Single cell RNA-seq of psoriatic skin identifies pathogenic Tc17 subsets and reveals distinctions between CD8+ T cells in autoimmunity and cancer

Abstract Background Psoriasis is an inflammatory, IL-17-driven skin disease in which autoantigen-induced CD8+ T cells have been identified as pathogenic drivers. Objective Our study focused on comprehensively characterizing the phenotypic variation of CD8+ T cells in psoriatic lesions. Methods We used single-cell RNA-seq to compare CD8+ T cell transcriptomic heterogeneity between psoriatic and healthy skin. Results We identified 11 transcriptionally diverse CD8+ T cell subsets in psoriatic and healthy skin.
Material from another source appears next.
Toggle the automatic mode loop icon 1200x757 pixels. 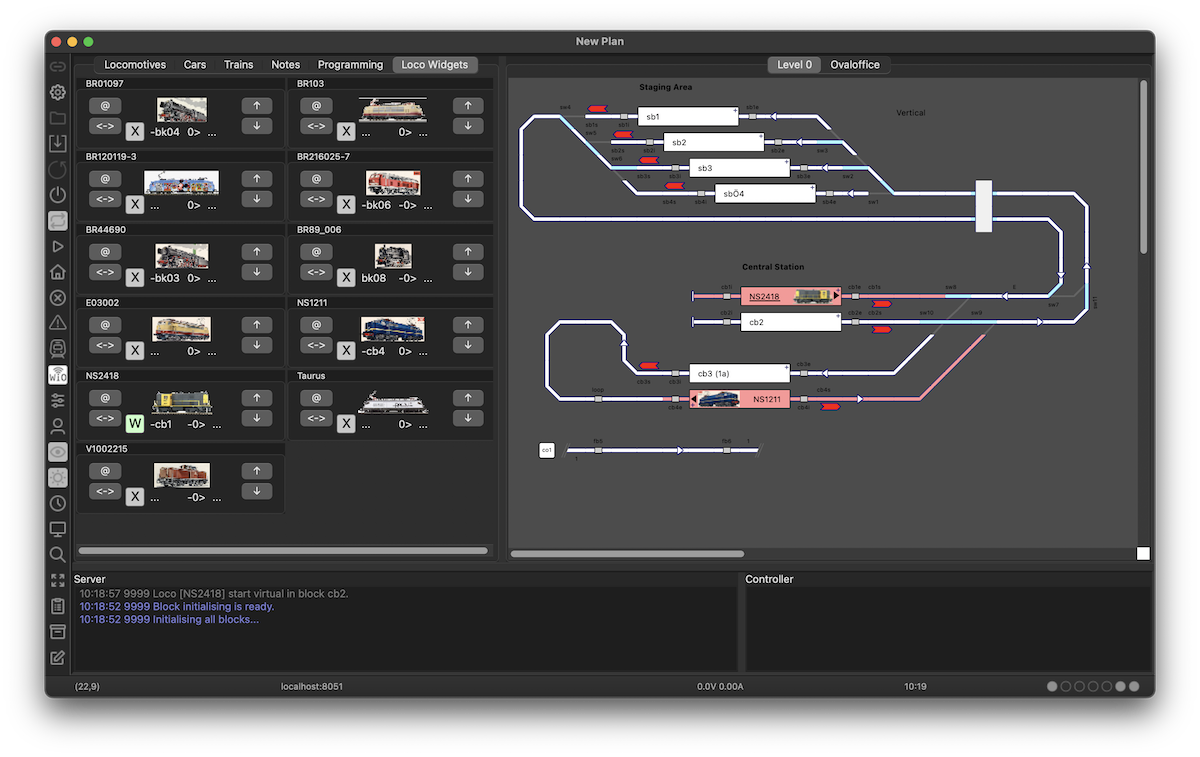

Among several inflammatory subsets enriched in psoriatic skin, we observed two Tc17 subsets that were metabolically divergent, developmentally related, and expressed CXCL13, which we found to be a biomarker of psoriasis severity and which achieved comparable or greater accuracy than IL17A in a support vector machine classifier of psoriasis and healthy transcriptomes. Despite high co-inhibitory receptor expression in the Tc17 clusters, a comparison of these cells with melanoma-infiltrating CD8+ T cells revealed upregulated cytokine, cytolytic, and metabolic transcriptional activity in the psoriatic cells that differed from an exhaustion program. Conclusion Using high resolution single cell profiling in tissue, we have uncovered the diverse landscape of CD8+ T cells in psoriatic and healthy skin, including two non-exhausted Tc17 subsets associated with disease severity.